■ Work order ■
For the records below, reproduce exactly the line that contains "The width and height of the screenshot is (494, 453)." and all subsequent lines, with nothing left out and nothing added.

● ● ● ●

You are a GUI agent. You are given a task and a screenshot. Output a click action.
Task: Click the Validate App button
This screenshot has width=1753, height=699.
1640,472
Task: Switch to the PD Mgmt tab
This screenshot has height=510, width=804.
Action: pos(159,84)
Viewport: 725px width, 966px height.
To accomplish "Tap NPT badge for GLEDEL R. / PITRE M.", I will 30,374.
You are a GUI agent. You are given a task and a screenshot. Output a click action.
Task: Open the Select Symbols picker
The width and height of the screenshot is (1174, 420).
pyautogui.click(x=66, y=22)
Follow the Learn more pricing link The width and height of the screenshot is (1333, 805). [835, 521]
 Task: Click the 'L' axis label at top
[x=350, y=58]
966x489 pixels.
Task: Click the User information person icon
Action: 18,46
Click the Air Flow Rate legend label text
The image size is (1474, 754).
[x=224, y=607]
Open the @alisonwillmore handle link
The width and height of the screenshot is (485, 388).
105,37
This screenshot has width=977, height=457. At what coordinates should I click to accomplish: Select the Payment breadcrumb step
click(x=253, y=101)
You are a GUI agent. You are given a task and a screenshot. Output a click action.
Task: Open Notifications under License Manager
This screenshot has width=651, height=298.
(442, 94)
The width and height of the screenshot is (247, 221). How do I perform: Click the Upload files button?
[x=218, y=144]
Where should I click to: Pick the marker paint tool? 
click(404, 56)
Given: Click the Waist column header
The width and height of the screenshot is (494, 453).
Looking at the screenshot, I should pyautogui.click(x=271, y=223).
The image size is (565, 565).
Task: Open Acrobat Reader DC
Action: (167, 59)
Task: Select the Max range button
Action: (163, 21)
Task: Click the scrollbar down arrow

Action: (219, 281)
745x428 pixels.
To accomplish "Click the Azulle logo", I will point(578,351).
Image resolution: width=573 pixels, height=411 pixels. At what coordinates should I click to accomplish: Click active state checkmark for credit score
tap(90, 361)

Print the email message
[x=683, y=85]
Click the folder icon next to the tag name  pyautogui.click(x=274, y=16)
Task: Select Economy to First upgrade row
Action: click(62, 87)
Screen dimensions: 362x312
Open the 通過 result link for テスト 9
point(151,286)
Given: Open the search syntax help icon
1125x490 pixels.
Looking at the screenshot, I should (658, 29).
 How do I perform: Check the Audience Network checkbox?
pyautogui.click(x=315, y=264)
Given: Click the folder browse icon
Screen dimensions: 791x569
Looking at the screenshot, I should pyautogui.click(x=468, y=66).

● ● ● ●

■ Response box ■
The width and height of the screenshot is (494, 453).
Looking at the screenshot, I should pyautogui.click(x=271, y=223).
The image size is (565, 565).
Task: Open Acrobat Reader DC
Action: (167, 59)
Task: Select the Max range button
Action: (163, 21)
Task: Click the scrollbar down arrow

Action: (219, 281)
745x428 pixels.
To accomplish "Click the Azulle logo", I will point(578,351).
Image resolution: width=573 pixels, height=411 pixels. At what coordinates should I click to accomplish: Click active state checkmark for credit score
tap(90, 361)

Print the email message
[x=683, y=85]
Click the folder icon next to the tag name  pyautogui.click(x=274, y=16)
Task: Select Economy to First upgrade row
Action: click(62, 87)
Screen dimensions: 362x312
Open the 通過 result link for テスト 9
point(151,286)
Given: Open the search syntax help icon
1125x490 pixels.
Looking at the screenshot, I should (658, 29).
 How do I perform: Check the Audience Network checkbox?
pyautogui.click(x=315, y=264)
Given: Click the folder browse icon
Screen dimensions: 791x569
Looking at the screenshot, I should pyautogui.click(x=468, y=66).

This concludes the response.